Hi…. remember me? I watch Oscar winning movies in order with my family and eat food that’s appropriate to the movie. It’s been awhile. Yes, “I Love Paris in the Springtime,” “Wolfgang Puck’s cous cous salad” yea, that’s me. Yes, hello, I’m back. Woo-hoo.
So, we finally got around to what is the most complex movie we’re probably ever gonna get to, in this exercise of complete randomness and triviality: On the Waterfront.
This is definitely the Oscar winner with the classiest pedigree. This is also the one I was most scared of. This is the one I’ll never do justice to. This is Marlon Brando at his best. If you’ve ever seen a scene from Waterfront, it’s probably the scene with Brando and Rod Steiger (“I coulda had class..) in the taxi cab. But, pretty much *every* scene from Waterfront is a great scene. The acting is phenomenal. Brando, Rod Steiger, Karl Malden, Eva Marie Saint, Martin Balsam. All these actors have won Academy Awards. Lee J. Cobb, who’s the villian of this piece, originated the Broadway role of Death of a Salesman‘s Willy Loman. Pedigree.
Fun stuff: look for a really young Fred Gwynne aka Fred Munster. He’s in the movie a lot, but I think he only had one line.
But with even all those wonderful actors and the amazing director (Elia Kazan) and the accomplished writer (Budd Schulburg) do ya know who really steals this show? Mr. Leonard Bernstein. No one knew how to make New York symphonically sing like it should, when it should, like Leonard Bernstein. And it sings here. It sings like a canary.
Apparently, Elia Kazan was attracted to this story because it sympathetically depicts a character “naming names.” Elia Kazan named names at the HUAC trials. Some people never forgave him for this.
For my pal Carpus (and check out his blog which is so much cooler than mine) who has the guts to comment on my site. We made, “Well, duh, seafood”for On the Waterfront.
Sauteed Tilapia w/ and Asparagus and Sun-dried tomato Saute
I sauteed about a pound of asparagus chopped up in 1 inch parts in 3 tablespoons olive oil. I let about 1/2 cup of sundried tomatoes steep in 1/4 cup of white wine and the added to the asparagus with about a pinch of dried thyme and a tablespoon of fresh parsley. I sauteed them for about 4-5 minutes. And the put in a bowl and let the flavors assimilate.
Soak a Tilpaia or white fish filet in milk for about 15-20 minutes. Dredge in flour, bread crumbs or cracker crumbs and saute in a heated pan for about 2-3 minutes per side. Finish off in a hot oven(425-500) degrees until done.
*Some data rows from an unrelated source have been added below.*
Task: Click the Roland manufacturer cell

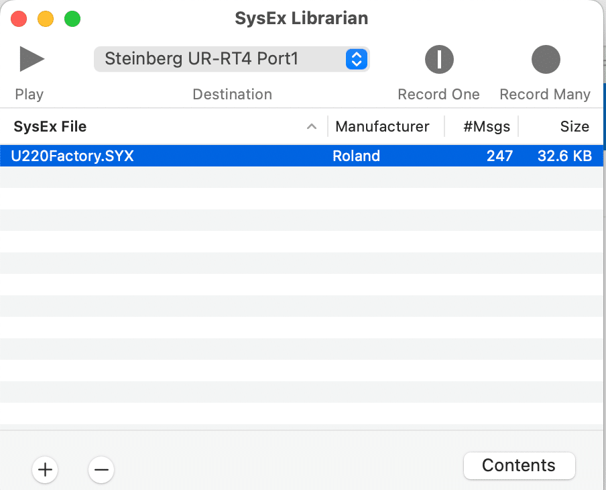Action: [x=356, y=156]
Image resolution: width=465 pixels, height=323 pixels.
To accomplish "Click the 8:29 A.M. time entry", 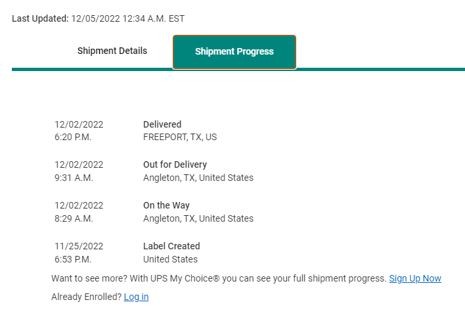I will point(74,218).
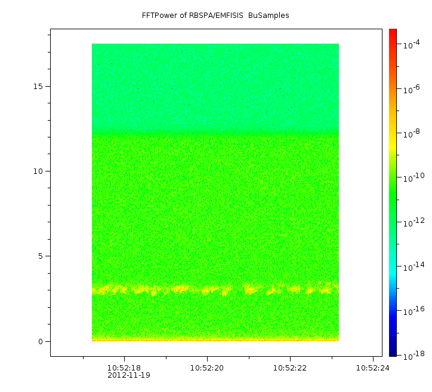
Task: Click the plot title FFTPower of RBSPA/EMFISIS BuSamples
Action: (x=215, y=16)
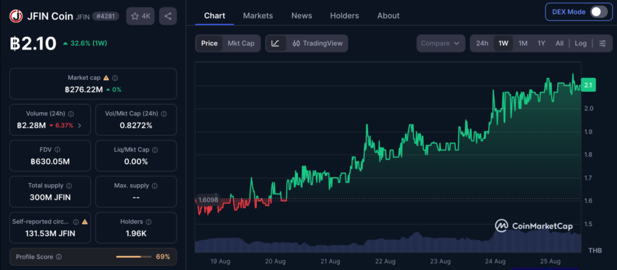Add JFIN to watchlist with star
The height and width of the screenshot is (270, 617).
click(140, 16)
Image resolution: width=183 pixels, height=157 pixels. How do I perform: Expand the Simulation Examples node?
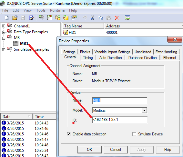click(4, 50)
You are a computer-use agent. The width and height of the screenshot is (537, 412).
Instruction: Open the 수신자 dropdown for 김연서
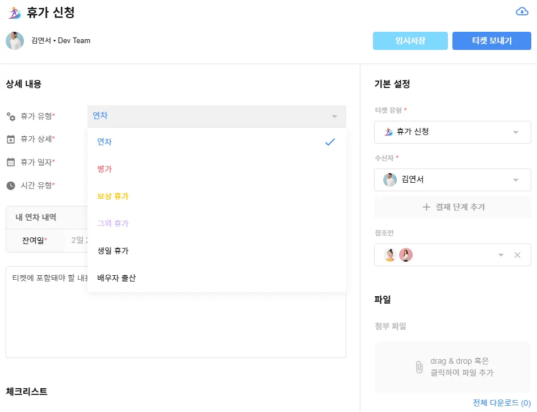click(x=452, y=180)
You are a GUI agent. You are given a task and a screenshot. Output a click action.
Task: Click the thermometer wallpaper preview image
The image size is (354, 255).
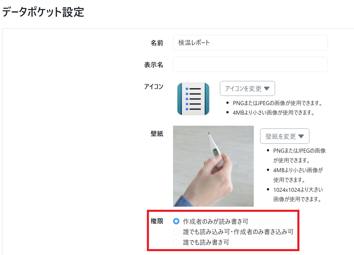(213, 166)
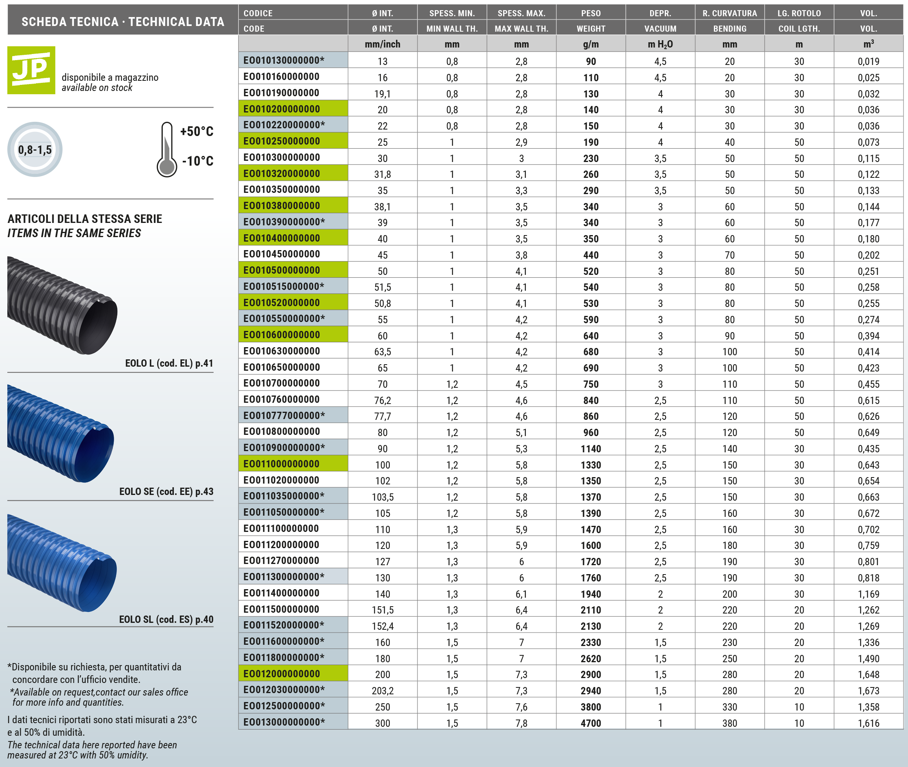
Task: Click the thermometer temperature icon
Action: point(167,150)
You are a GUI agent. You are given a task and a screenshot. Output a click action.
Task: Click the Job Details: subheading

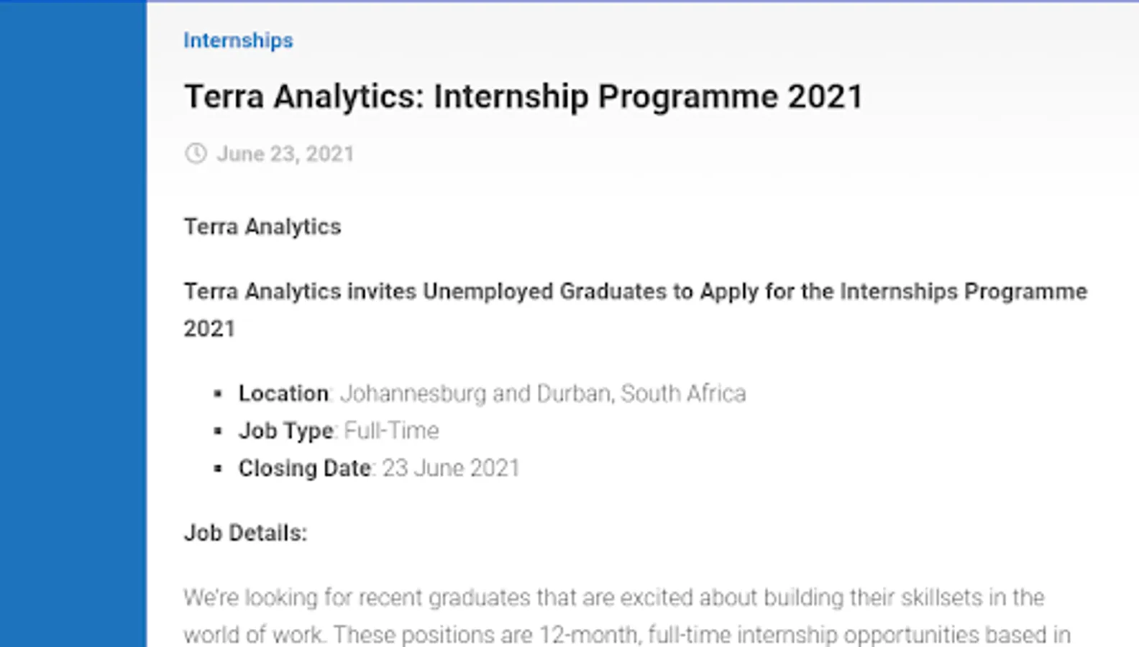(x=245, y=533)
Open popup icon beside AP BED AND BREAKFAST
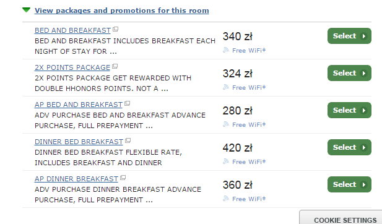This screenshot has height=224, width=382. click(127, 103)
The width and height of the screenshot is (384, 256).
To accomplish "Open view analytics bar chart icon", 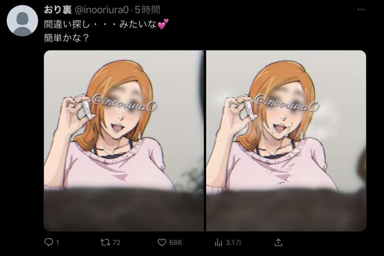I will [x=218, y=242].
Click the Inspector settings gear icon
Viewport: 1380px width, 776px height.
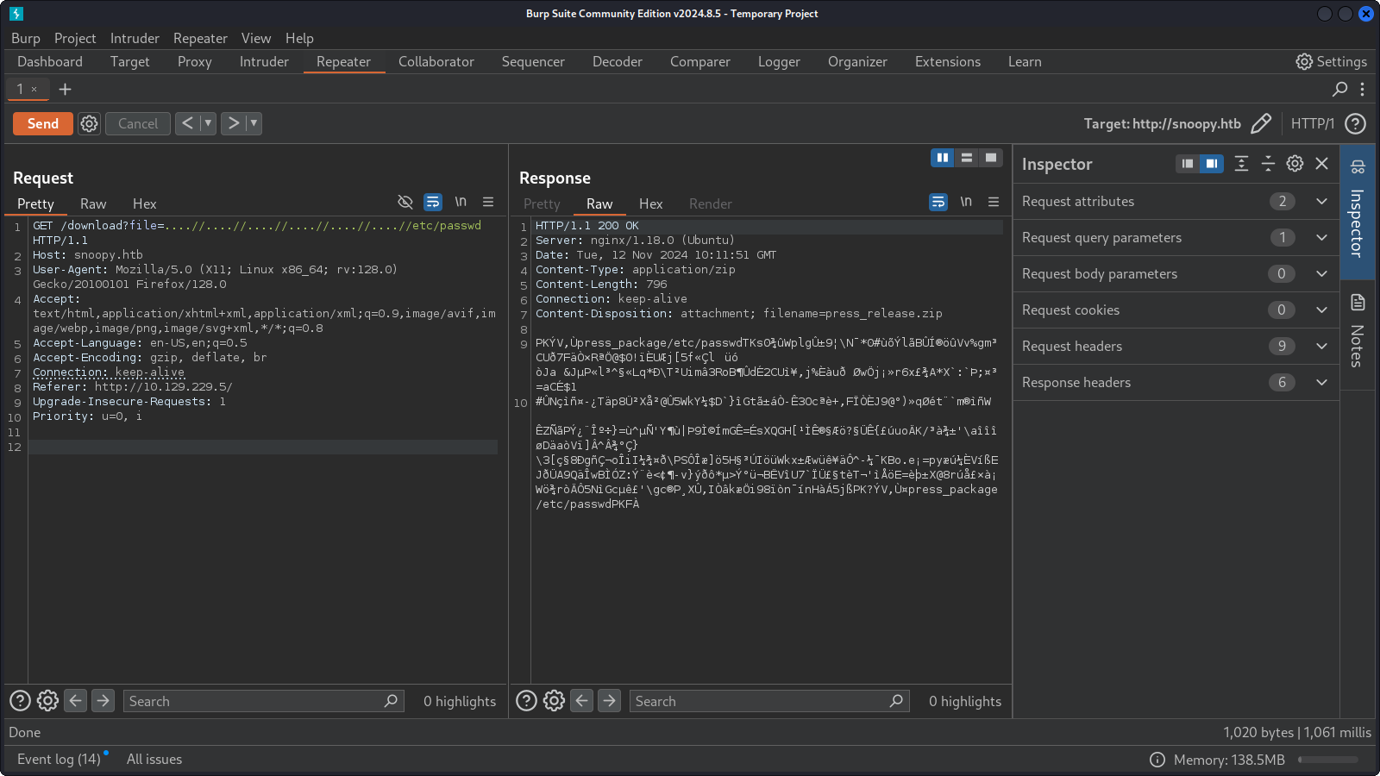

We served this with a cold Asian salad we picked up from a neighborhood grocery store.
For dessert we had a Chocolate cake we won at a silent auction. It was baked by Chicago’s very famous pastry chef, Mindy Segal herself. And it was too big and too rich and too great.
Happy 16th birthday, Roxane. As amazing as it is that your petite self is sixteen, it’s not as amazing as yourself is. And happy 80th birthday, Mom. Thank you for letting me be me.